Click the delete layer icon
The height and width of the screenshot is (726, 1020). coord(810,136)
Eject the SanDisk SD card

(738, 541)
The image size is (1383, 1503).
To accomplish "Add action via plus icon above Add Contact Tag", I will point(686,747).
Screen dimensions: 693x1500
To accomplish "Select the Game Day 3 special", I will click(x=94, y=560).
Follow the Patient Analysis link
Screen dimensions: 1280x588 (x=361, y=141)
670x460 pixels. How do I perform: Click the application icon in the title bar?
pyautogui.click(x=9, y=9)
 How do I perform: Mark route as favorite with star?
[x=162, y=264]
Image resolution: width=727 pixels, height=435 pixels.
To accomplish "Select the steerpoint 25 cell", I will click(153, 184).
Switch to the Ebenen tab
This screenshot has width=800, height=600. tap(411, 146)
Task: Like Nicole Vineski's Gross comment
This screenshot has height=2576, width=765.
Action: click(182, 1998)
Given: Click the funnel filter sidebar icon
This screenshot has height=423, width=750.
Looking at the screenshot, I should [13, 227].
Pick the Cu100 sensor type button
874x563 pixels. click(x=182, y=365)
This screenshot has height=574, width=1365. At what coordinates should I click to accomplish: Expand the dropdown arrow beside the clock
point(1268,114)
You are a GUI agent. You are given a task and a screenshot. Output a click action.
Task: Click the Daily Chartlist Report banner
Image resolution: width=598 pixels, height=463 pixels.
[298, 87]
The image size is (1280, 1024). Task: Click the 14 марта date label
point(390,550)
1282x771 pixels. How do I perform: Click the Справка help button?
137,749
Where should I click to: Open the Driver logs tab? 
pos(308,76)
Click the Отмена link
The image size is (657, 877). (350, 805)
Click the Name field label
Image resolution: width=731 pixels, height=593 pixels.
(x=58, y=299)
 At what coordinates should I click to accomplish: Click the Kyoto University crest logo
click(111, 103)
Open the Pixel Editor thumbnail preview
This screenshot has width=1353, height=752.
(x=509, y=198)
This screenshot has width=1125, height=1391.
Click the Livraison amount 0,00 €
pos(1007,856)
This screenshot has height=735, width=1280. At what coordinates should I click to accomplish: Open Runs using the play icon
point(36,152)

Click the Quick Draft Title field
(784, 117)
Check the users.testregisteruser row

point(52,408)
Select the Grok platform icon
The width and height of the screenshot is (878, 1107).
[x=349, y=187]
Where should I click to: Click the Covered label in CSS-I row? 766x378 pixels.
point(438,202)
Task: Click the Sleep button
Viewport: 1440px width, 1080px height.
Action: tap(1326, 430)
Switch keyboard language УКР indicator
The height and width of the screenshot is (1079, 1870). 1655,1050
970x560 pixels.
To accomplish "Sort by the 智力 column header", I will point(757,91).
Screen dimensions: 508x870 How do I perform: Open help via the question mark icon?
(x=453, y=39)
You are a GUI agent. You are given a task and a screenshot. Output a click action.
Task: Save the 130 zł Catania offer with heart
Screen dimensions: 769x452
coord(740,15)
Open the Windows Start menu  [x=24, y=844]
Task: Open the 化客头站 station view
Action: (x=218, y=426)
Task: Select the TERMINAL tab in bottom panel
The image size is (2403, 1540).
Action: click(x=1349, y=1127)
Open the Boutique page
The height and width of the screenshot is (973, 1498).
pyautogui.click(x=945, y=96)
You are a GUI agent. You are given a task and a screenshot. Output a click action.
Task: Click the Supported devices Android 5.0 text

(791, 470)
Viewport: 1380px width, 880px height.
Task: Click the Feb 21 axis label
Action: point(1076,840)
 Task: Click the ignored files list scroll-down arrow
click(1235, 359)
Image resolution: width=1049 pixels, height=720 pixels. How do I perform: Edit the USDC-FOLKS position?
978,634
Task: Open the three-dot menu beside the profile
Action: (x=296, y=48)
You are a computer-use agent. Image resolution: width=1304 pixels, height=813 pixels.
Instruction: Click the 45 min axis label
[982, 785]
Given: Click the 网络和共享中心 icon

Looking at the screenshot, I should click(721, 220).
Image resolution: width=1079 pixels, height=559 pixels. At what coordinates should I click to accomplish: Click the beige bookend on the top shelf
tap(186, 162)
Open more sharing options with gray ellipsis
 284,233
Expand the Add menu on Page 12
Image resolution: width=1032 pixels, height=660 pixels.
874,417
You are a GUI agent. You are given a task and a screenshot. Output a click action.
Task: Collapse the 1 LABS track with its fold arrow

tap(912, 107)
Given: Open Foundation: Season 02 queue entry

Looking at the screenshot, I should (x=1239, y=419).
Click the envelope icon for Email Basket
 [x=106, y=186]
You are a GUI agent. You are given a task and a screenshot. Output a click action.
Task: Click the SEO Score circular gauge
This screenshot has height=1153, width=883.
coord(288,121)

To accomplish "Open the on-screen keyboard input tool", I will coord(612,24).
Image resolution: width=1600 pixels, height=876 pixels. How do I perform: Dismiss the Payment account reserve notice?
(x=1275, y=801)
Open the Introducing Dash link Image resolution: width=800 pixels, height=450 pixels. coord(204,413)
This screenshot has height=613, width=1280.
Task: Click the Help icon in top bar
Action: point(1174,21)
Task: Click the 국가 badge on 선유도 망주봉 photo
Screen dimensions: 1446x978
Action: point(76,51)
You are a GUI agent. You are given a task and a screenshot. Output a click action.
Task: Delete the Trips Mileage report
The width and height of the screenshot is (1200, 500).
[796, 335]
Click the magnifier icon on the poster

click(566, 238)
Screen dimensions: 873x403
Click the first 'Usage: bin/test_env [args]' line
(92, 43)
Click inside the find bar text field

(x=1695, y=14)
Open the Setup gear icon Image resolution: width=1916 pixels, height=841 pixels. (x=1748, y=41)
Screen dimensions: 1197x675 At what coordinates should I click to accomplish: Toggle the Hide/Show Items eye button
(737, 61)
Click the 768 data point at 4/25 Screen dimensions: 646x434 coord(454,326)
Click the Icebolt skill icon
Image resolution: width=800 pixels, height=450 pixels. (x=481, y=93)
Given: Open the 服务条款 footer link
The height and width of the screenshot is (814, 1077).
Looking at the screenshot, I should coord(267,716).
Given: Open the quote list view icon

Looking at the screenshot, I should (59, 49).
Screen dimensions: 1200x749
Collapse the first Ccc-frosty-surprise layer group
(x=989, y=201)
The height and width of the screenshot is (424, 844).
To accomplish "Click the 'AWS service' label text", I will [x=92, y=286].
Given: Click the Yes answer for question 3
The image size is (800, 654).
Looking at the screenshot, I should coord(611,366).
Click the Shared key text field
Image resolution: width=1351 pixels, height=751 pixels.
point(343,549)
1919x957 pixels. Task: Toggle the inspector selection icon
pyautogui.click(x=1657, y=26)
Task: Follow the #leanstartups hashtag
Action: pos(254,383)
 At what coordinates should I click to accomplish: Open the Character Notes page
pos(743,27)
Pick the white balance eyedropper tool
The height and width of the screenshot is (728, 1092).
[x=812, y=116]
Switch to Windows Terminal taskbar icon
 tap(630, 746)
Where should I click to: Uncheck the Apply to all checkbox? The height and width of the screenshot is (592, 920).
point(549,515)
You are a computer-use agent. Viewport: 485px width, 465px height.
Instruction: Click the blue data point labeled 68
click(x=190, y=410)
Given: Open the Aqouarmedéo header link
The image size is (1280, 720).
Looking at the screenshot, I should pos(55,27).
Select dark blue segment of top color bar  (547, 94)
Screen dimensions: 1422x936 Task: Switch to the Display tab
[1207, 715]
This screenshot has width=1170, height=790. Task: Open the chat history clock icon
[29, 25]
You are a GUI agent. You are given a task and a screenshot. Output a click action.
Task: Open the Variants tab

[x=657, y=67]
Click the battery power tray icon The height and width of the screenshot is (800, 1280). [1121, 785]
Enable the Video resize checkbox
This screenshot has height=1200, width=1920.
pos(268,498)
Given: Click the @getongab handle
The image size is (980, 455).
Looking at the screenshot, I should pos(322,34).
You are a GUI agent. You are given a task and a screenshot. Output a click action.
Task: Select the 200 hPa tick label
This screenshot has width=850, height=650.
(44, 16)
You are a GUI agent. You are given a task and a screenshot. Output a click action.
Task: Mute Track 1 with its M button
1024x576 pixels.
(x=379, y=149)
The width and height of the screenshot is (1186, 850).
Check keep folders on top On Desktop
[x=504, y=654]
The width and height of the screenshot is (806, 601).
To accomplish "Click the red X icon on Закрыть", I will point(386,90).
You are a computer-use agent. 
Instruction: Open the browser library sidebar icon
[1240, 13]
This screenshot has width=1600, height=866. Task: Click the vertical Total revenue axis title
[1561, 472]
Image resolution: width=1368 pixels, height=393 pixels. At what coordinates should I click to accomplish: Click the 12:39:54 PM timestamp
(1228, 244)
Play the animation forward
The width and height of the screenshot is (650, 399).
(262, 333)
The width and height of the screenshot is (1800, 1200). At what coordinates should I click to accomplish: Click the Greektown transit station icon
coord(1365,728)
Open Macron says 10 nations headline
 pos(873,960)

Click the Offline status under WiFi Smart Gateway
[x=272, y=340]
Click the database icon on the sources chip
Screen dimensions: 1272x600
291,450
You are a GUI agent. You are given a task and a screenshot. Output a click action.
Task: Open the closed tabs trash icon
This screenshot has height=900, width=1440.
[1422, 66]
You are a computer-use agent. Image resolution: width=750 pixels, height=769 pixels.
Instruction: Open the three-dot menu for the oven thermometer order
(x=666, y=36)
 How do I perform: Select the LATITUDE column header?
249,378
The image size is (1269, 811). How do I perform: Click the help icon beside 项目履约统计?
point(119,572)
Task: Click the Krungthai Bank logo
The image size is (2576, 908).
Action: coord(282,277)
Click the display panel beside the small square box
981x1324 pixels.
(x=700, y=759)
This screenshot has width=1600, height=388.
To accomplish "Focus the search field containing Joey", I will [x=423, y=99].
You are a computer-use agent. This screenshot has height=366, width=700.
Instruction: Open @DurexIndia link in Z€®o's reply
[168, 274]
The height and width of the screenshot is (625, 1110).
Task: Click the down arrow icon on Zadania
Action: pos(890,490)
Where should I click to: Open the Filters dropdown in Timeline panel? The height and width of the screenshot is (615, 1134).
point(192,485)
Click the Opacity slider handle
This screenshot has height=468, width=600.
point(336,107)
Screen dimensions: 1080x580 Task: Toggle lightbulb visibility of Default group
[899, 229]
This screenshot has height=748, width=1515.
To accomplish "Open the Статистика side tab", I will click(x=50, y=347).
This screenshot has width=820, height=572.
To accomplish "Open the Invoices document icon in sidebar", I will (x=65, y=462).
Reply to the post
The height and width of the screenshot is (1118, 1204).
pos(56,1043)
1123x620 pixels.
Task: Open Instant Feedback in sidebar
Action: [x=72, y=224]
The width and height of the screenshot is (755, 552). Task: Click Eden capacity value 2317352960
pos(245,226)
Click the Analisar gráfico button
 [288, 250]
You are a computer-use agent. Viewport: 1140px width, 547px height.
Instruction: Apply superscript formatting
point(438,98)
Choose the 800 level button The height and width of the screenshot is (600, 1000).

> **Problem to solve**:
Lines that contain "computer" are the result; find them in the entries above and copy each one.

> **Answer to the exercise**:
You are a computer-use agent. Image resolution: width=1304 pixels, height=813 pixels.
You are a computer-use agent. Viewport: 485px width, 465px height.
You are a computer-use agent. 
You are a computer-use agent. Image resolution: width=750 pixels, height=769 pixels.
You are a computer-use agent. This screenshot has height=366, width=700.
You are a computer-use agent. Viewport: 1140px width, 547px height.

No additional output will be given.